Knowing who Jesus was is important; knowing who he is and choosing to follow him as our Savior is even more important.
Let’s say our memory verse together. For there is born to you this day in the city of David a Savior, who is Christ the Lord. Luke 2:11 NKJV
If someone asked you who Jesus was, what would you tell them?
Why do you think God sent his Son to earth?
How do you think it made your parents feel when you were born?
What amazes you about a baby being born?
Bible Story Time:
Reflection: Can you tell one thing that was different about Jesus’ birth? (Emphasize that God was his real father; Joseph was only his earthly father.)
Four hundred years had passed since anyone had heard from a prophet of God. Suddenly, one appeared out of the desert. His clothes were made of camel’s hair, and he ate locusts and wild honey. People didn’t particularly like him because he told them what awful sinners they were and that they needed to stop doing evil things. His name was John the Baptist, and he was the cousin and forerunner of Jesus.
While John’s mother, Elizabeth, was pregnant with him, Jesus’ mother, Mary, was also pregnant with Jesus. Mary was a young girl, probably a teenager, who lived in Nazareth, a town in the region of Galilee in the nation of Israel. God selected her to be the mother of his Son. He sent the angel Gabriel to tell her the good news.
Mary was somewhat confused by the angel’s message. How could she have a child? She was engaged to a man named Joseph, but they weren’t married yet. The angel told her she would become pregnant by God’s power, not a man. Even though Mary didn’t understand all of this, she agreed to obey God’s will. She said, “I am the Lord’s servant, and I am willing to accept whatever he wants.”
Reflection: Should we always be ready to do what God asks whether it makes sense or not? What if it means others might laugh at us?

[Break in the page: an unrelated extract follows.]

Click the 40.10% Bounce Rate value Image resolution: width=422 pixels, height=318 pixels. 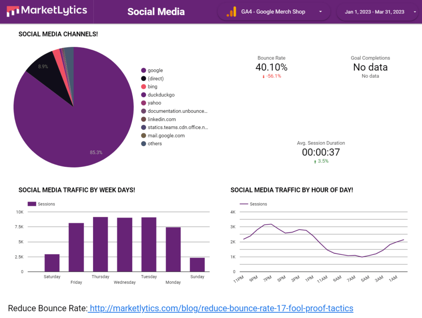[271, 67]
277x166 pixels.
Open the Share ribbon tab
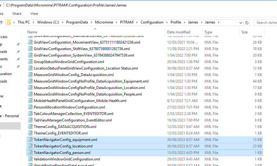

Mary was no doubt frightened. Having a baby without being married was against God’s law. She could be stoned to death. And what about Joseph? He would think she had been unfaithful to him. Sure enough, Joseph was disappointed and angry. He thought Mary loved him. Now it appeared she had betrayed him. He would have to break their engagement and find someone else to marry.
Reflection: What’s one thing God might ask you to do that would frighten you?
As Joseph slept and thought about what he was going to do, an angel appeared to him. The angel told him not to be afraid to marry Mary. She hadn’t been unfaithful to him. God had caused her to become pregnant. She was going to have God’s Son, and they were to name him Jesus. Joseph listened and married Mary.
When it was almost time for Mary to deliver her baby, the Roman emperor made a decree for a census. This caused people to return to their homeland. Since Joseph was a descendant of King David, this meant he had to make a long journey south to Bethlehem.
Reflection: How uncomfortable do you think it was for Mary to ride a donkey or to walk while she was pregnant?
Bethlehem was around 70 miles from where Mary and Joseph lived. That’s a long way to walk and ride a donkey. When they got there, the town was crowded with people—so many that there was no place for them to stay. Finally, someone offered them a stable—probably a cave where animals were corralled. Here in a smelly, damp, dark cave, God’s Son was born. Mary wrapped him in strips of cloth and placed him in a feeding trough. He would be a king and save people from their sins, but his beginnings were to a poor family.
God sent his Son because he loved people. He knew the only way people could be forgiven for their sins was for an innocent person to die in their place. His newborn Son would eventually do this. While we celebrate the birth of Jesus during Christmas, we should celebrate it throughout the entire year.
God loved the world so much that he gave his only Son to die for their sins.